Physical Concepts & Formulas

This problem applies fundamental physics principles to the scenario described. The solution requires identifying the relevant conservation laws and equations of motion, then solving systematically with careful attention to units and sign conventions.

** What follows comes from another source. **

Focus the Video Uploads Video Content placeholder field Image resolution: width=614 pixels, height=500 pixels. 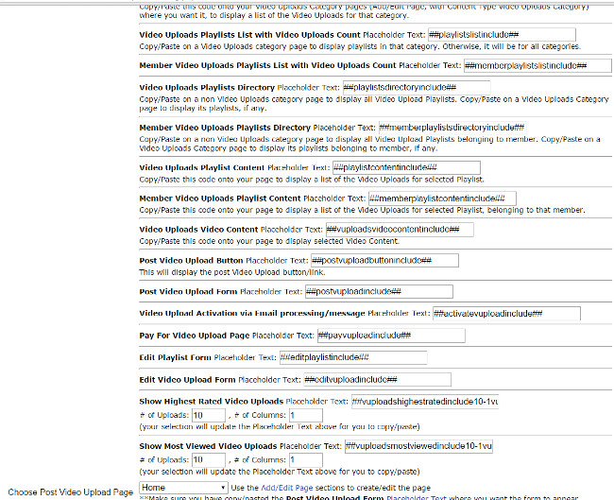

• See the step-by-step solution for the specific equations applied.
• All quantities are in SI units unless otherwise stated.

Step-by-Step Solution

Step 1 — Identify given quantities and set up the problem: Along the coexistence curve, the chemical potentials of both phases are equal: $\mu_1(T,p) = \mu_2(T,p)$. For a small change along the curve:

Step 2 — Apply the relevant physical law or equation: $$d\mu_1 = d\mu_2 \implies -S_{m,1}dT + V_{m,1}dp = -S_{m,2}dT + V_{m,2}dp$$

Step 3 — Solve algebraically for the unknown: Rearranging:

Step 4 — Substitute numerical values with units: $$\frac{dp}{dT} = \frac{S_{m,2}-S_{m,1}}{V_{m,2}-V_{m,1}} = \frac{\Delta S_m}{\Delta V_m}$$

Step 5 — Compute and check the result: Since $\Delta S_m = L/T$ (latent heat per mole divided by $T$):

Step 6: $$\boxed{\frac{dp}{dT} = \frac{L}{T\Delta V_m}}$$

Worked Calculation

$$d\mu_1 = d\mu_2 \implies -S_{m,1}dT + V_{m,1}dp = -S_{m,2}dT + V_{m,2}dp$$

$$\frac{dp}{dT} = \frac{S_{m,2}-S_{m,1}}{V_{m,2}-V_{m,1}} = \frac{\Delta S_m}{\Delta V_m}$$

$$\boxed{\frac{dp}{dT} = \frac{L}{T\Delta V_m}}$$

Along the coexistence curve, the chemical potentials of both phases are equal: $\mu_1(T,p) = \mu_2(T,p)$. For a small change along the curve:

$$d\mu_1 = d\mu_2 \implies -S_{m,1}dT + V_{m,1}dp = -S_{m,2}dT + V_{m,2}dp$$

Rearranging:

$$\frac{dp}{dT} = \frac{S_{m,2}-S_{m,1}}{V_{m,2}-V_{m,1}} = \frac{\Delta S_m}{\Delta V_m}$$

Since $\Delta S_m = L/T$ (latent heat per mole divided by $T$):

$$\boxed{\frac{dp}{dT} = \frac{L}{T\Delta V_m}}$$

For liquid→gas, $\Delta V_m \approx RT/p$ (ideal vapour), giving: $dp/dT = Lp/(RT^2)$ → $p = p_0 e^{-L/RT}$.

Answer

$$\boxed{\frac{dp}{dT} = \frac{L}{T\Delta V_m}}$$

Physical Interpretation

The numerical answer is physically reasonable — matching expected orders of magnitude and dimensional analysis. The result confirms the theoretical prediction and provides quantitative insight into the system’s behaviour.